Joseph Joachim, a close friend of Brahms, in collaboration with an unnamed accompanying pianist, recorded their own renditions of Hungarian Dances Nos. 1 and 2.

Leopold Stokowski's very first recordings with the Philadelphia Orchestra were devoted to Hungarian Dances Nos. 5 and 6. They were recorded by the Victor Talking Machine Company in Camden, New Jersey in 1917.

The Boston Pops Orchestra with conductor Arthur Fiedler recorded Hungarian Dances Nos. 5 and 6 in Symphony Hall, Boston. Hungarian Dance No. 5 was recorded on June 25, 1950. It was released by RCA Victor as catalog number 10-3254B (in the US) and by EMI on the His Master's Voice label as catalog number B 10631. Hungarian Dance No. 6 was recorded on June 16, 1950. It was released by RCA Victor Records as catalog number 10-3244B (in the US) and by EMI on the His Master's Voice label as catalog number B 10631. These were 78 rpm discs. The pieces were arranged by Albert Parlow.

Julius Katchen and Jean-Pierre Marty recorded the complete set in the 1960s, as part of Katchen's recording of the complete piano works of Brahms.

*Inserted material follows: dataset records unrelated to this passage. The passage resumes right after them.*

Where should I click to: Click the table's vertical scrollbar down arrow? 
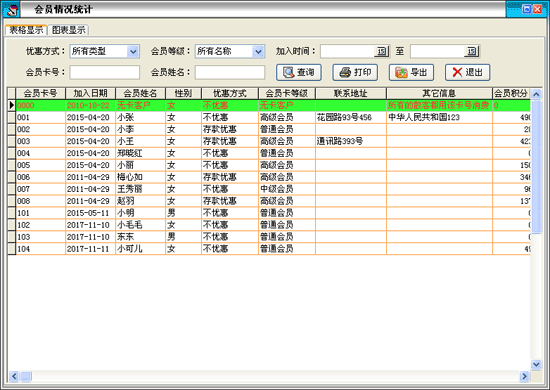pyautogui.click(x=536, y=364)

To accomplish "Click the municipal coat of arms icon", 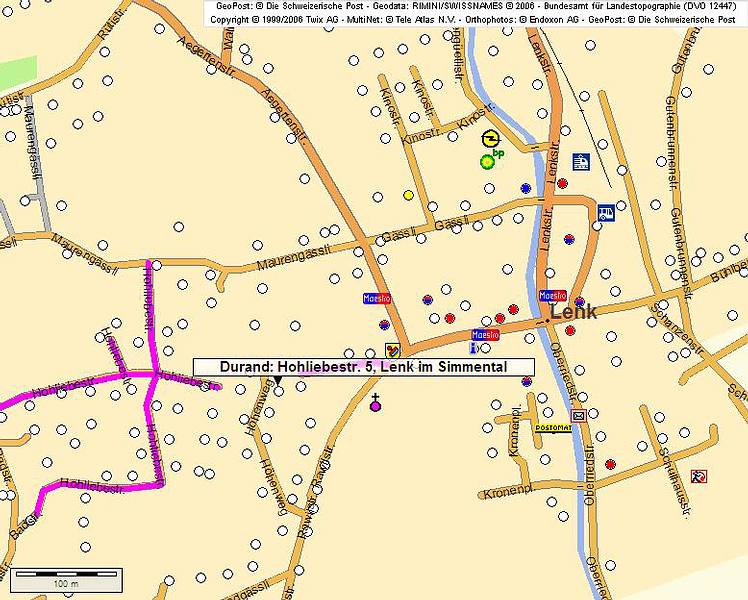I will 393,350.

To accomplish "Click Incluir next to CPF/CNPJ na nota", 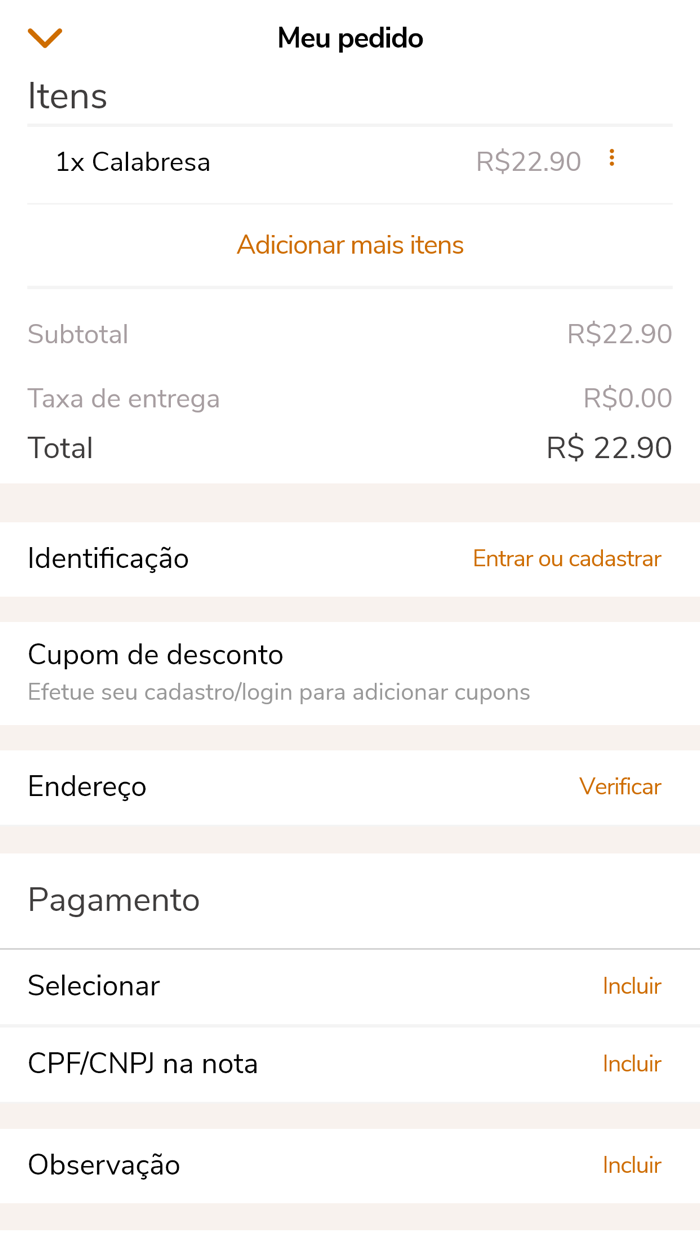I will pos(632,1063).
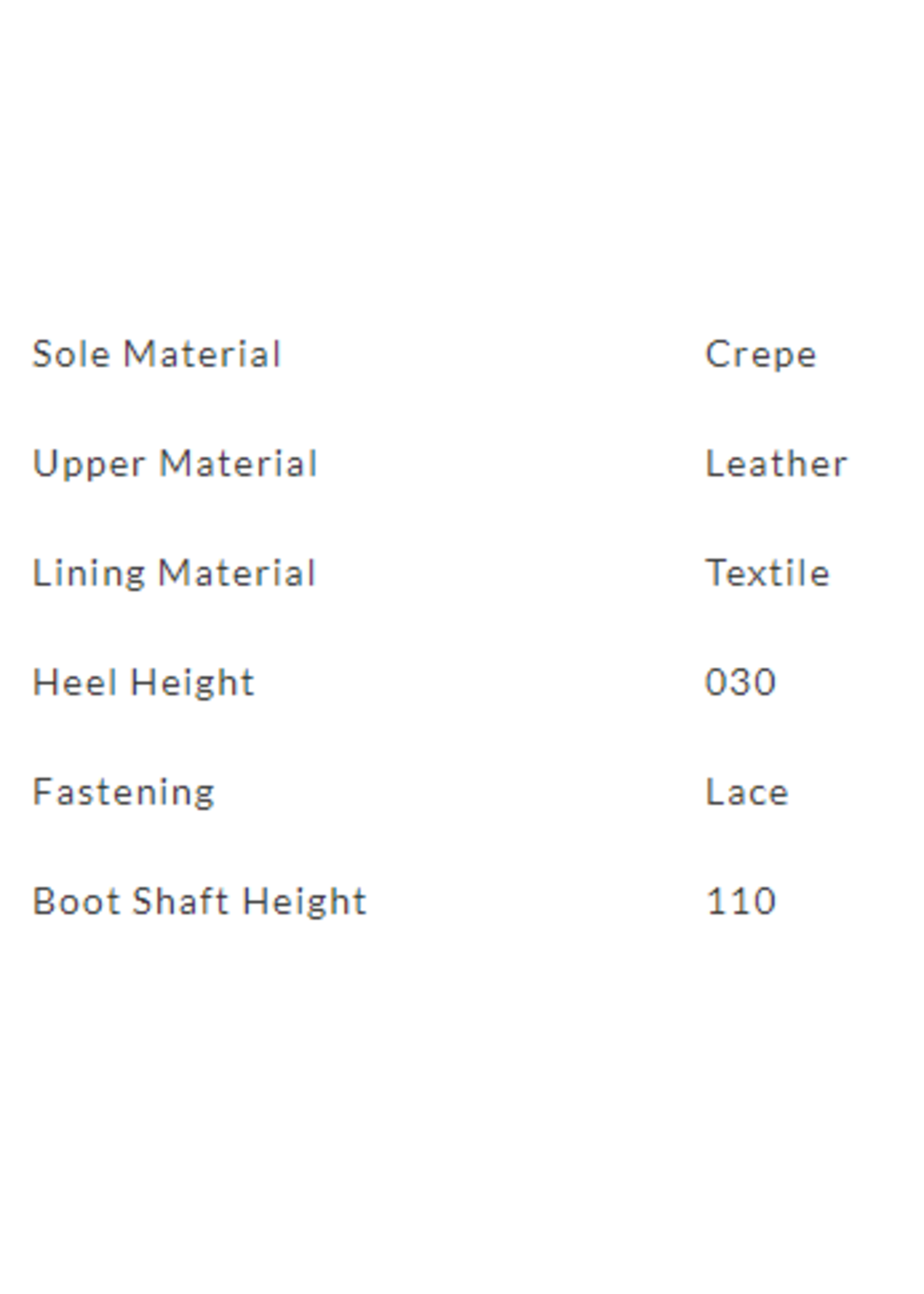
Task: Click the Boot Shaft Height label
Action: pyautogui.click(x=200, y=901)
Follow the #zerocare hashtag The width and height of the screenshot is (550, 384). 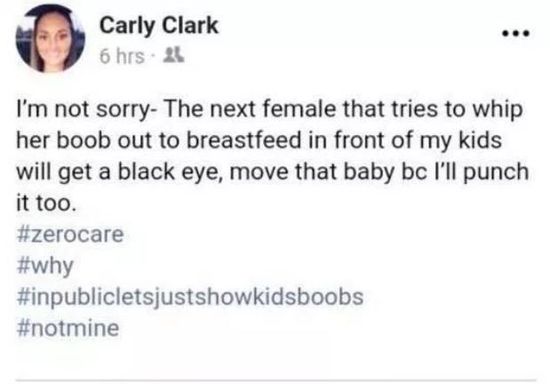(x=70, y=234)
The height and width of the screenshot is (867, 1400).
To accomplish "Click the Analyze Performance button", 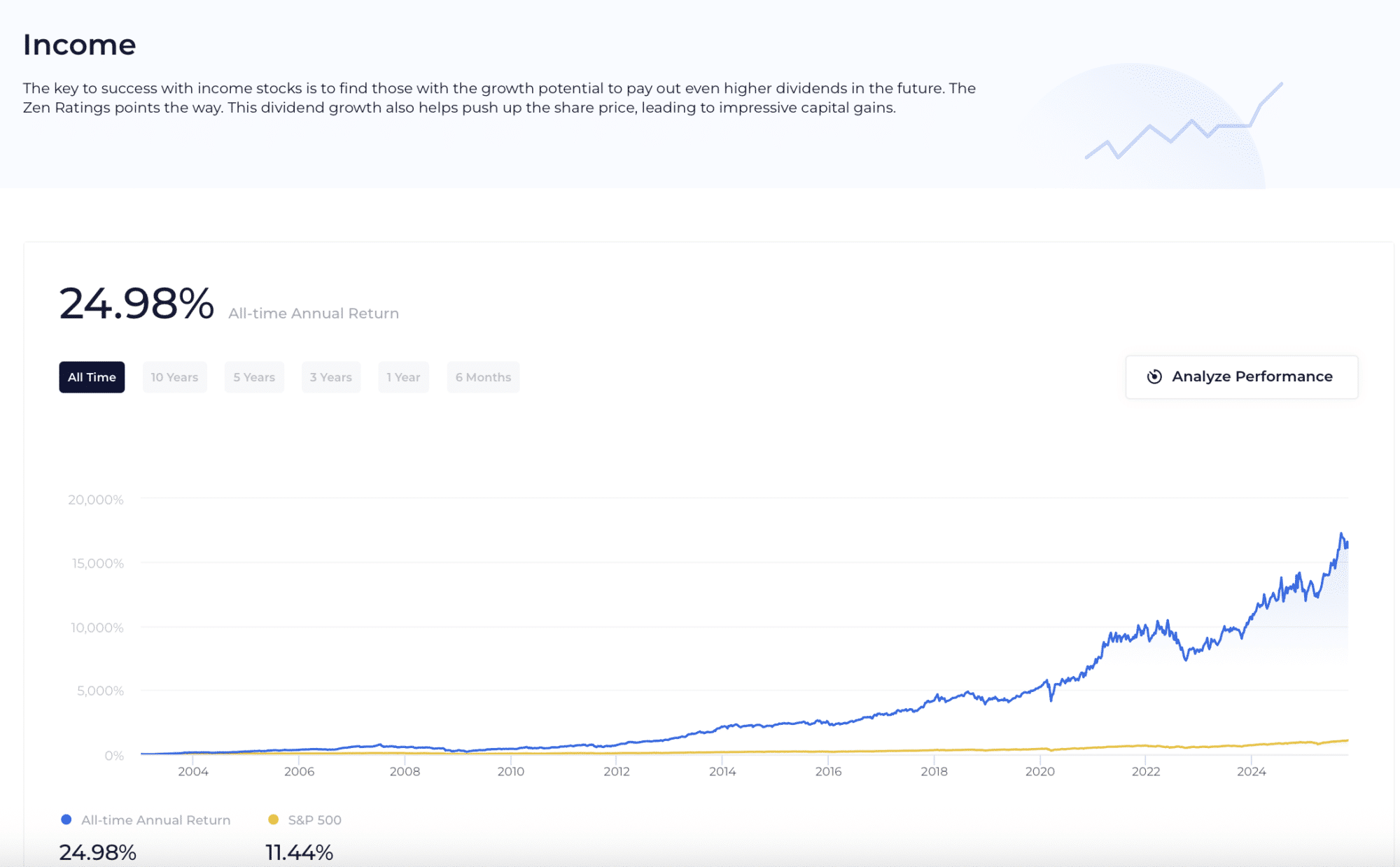I will click(x=1241, y=376).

Aloys and Alfons Kontarsky recorded them in 1976 for Deutsche Grammophon, released originally on LP catalog number 2530 710. The French sister duo-pianists Katia and Marielle Labèque recorded the complete set of dances for Philips in 1981, as catalog number 4164592.

Dances Nos. 17, 19 and 21 were recorded in 1966 by the Hollywood Symphony Orchestra for their album Orchestral Fireworks, released in the UK on the Music For Pleasure label.

The first complete orchestral versions were recorded by Mario Rossi conducting the Vienna State Opera Orchestra in 1956 and released on Vanguard Records. Robert Schollum's orchestrations of nos. 4, 8 and 9 were commissioned by Vanguard for this recording.

They were again recorded by Hans Schmidt-Isserstedt conducting the NDR Radio Symphony Hamburg in 1967 and released in the US on Vanguard. The first digital by Claudio Abbado and the Vienna Philharmonic for Deutsche Grammophon was recorded in 1982, released on LP as 410 615-1 and on CD as 410 615-2.

They were again recorded digitally by István Bogár and the Budapest Symphony Orchestra for Naxos in 1988, released on CD as 8.550110. This recording was awarded a Rosette by The Penguin Guide. Their review called this recording "sheer delight from beginning to end... an outright winner among the available versions."

Another set of complete orchestral versions was recorded in 1998 by Iván Fischer conducting the Budapest Festival Orchestra on the Philips Records label, released as CD 289 462 589-2.